Is there a name for the open set there is some compact set that contains the set?

Also, if $X$ is a locally compact Hausdorff space, and $C$ be some compact set. If there exist a open set $U$ that contains $C$, I want to show that there exist a open set $D$ such that $C\subset D$ and $D\subset A$ for some compact set $A$.

I am thinking of covering the set $C$ with some finite open set $U_n$ with compact set $C_n$ that contains it since the space is locally compact.
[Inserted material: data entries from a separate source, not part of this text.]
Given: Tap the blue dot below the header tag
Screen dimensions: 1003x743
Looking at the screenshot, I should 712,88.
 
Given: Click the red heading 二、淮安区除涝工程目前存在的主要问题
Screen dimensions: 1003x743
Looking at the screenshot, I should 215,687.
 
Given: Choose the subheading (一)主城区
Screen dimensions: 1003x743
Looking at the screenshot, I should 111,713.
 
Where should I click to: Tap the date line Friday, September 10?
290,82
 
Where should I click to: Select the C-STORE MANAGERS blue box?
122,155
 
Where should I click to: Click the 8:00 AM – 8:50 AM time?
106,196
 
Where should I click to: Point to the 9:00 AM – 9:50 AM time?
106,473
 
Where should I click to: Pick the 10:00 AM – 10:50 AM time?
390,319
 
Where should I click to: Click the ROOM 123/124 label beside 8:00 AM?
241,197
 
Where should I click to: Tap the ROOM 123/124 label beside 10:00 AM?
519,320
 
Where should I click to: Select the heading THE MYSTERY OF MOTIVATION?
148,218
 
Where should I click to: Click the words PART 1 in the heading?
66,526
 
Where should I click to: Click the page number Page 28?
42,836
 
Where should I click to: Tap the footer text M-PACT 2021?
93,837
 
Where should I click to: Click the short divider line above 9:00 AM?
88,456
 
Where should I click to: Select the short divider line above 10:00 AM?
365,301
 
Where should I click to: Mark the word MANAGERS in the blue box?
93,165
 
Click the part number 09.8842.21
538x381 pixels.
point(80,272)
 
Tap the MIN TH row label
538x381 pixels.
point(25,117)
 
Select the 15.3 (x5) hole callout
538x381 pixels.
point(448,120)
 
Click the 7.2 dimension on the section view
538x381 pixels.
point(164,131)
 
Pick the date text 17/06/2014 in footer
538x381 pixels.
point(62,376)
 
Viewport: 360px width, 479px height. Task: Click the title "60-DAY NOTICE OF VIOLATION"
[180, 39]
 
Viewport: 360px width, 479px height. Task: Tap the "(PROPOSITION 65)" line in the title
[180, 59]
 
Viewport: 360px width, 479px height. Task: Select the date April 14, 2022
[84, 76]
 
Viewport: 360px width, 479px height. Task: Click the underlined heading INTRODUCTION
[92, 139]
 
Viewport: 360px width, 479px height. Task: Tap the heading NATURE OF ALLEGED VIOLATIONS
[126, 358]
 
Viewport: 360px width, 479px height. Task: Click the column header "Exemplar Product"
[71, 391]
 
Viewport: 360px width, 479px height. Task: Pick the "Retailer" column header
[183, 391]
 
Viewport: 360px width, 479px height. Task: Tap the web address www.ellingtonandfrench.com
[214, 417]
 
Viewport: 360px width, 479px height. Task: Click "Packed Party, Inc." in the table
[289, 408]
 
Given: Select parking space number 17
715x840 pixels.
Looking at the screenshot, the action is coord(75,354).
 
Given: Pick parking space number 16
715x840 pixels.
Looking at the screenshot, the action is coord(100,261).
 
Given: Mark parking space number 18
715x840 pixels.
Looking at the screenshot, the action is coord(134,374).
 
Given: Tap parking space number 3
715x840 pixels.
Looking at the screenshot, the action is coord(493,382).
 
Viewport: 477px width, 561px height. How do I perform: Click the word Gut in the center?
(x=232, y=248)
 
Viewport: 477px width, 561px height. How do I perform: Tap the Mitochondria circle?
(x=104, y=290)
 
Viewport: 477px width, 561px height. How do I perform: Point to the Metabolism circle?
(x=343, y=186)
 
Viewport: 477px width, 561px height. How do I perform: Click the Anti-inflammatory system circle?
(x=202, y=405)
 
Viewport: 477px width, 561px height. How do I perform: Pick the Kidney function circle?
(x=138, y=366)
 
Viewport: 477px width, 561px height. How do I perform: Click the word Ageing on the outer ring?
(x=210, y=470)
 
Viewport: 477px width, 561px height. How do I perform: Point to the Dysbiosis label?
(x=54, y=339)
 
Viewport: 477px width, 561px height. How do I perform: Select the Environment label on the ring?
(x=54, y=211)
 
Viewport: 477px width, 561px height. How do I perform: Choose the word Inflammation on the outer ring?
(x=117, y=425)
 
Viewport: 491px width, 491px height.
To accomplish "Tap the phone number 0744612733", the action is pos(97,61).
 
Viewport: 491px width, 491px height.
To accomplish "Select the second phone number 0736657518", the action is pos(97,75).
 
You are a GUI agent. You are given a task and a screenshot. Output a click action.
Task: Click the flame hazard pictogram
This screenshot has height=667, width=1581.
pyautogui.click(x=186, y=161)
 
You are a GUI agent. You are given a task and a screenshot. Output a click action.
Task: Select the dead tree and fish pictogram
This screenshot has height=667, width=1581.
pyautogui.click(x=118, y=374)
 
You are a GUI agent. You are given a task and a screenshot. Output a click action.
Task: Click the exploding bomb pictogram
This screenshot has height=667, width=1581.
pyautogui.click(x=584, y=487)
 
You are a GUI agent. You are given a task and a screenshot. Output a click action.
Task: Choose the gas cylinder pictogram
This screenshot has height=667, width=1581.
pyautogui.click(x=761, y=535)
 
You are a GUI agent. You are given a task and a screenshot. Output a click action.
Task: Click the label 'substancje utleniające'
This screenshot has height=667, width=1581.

Then let $A=\cup U_n$ and $D=\cup C_n$ is a compact set such that $C \subset D$.

But this set $D$ can be not contained in $U$

I'm wondering if someone can help with the proof and the nomenclature.


2 Answers 2


It's not about the nomenclature (though in your setting such an open set is said to be "relatively compact"), but the idea of the proof of what you want.

You can choose for each $x \in C$ an open set $O_x$ such that $$x \in O_x \subseteq \overline{O_x} \text{ (which is compact) } \subseteq U$$

because in a locally compact Hausdorff space the compact neighbourhoods (or open sets with compact closure, aka relatively compact open sets) of $x$ form a local base.

$C$ being compact allows us to find a finite subcover of $O_x$'s and the union of these can be your $D$, and its closure (which you could call $A$) is compact (as the finite union of the corresponding $\overline{O_x}$) and of course sits inside $U$ still.

Confusing symbol choices: I'd say:

for a compact $C$ with an open set $C \subseteq U$ we can find an open set $V$ such that $\overline{V}$ is compact and such that $C \subseteq V \subseteq \overline{V} \subseteq U$.

There is no need for an extra name for the compact set $\overline{V}$. If $D \subseteq A$ and $A$ is compact we can just use that $\overline{D}$ is compact (as a closed subset of $A$, we do use Hausdorffness in that $A$ is closed, so $\overline{D} \subseteq \overline{A} = A$, etc). So in a Hausdorff space "an open set that is a subset of a compact set" is the same as "an open set with compact closure", and that last is (as I already mentioned) called a relatively compact set in this context, or maybe shorter " a compact neighbourhood (of $C$)".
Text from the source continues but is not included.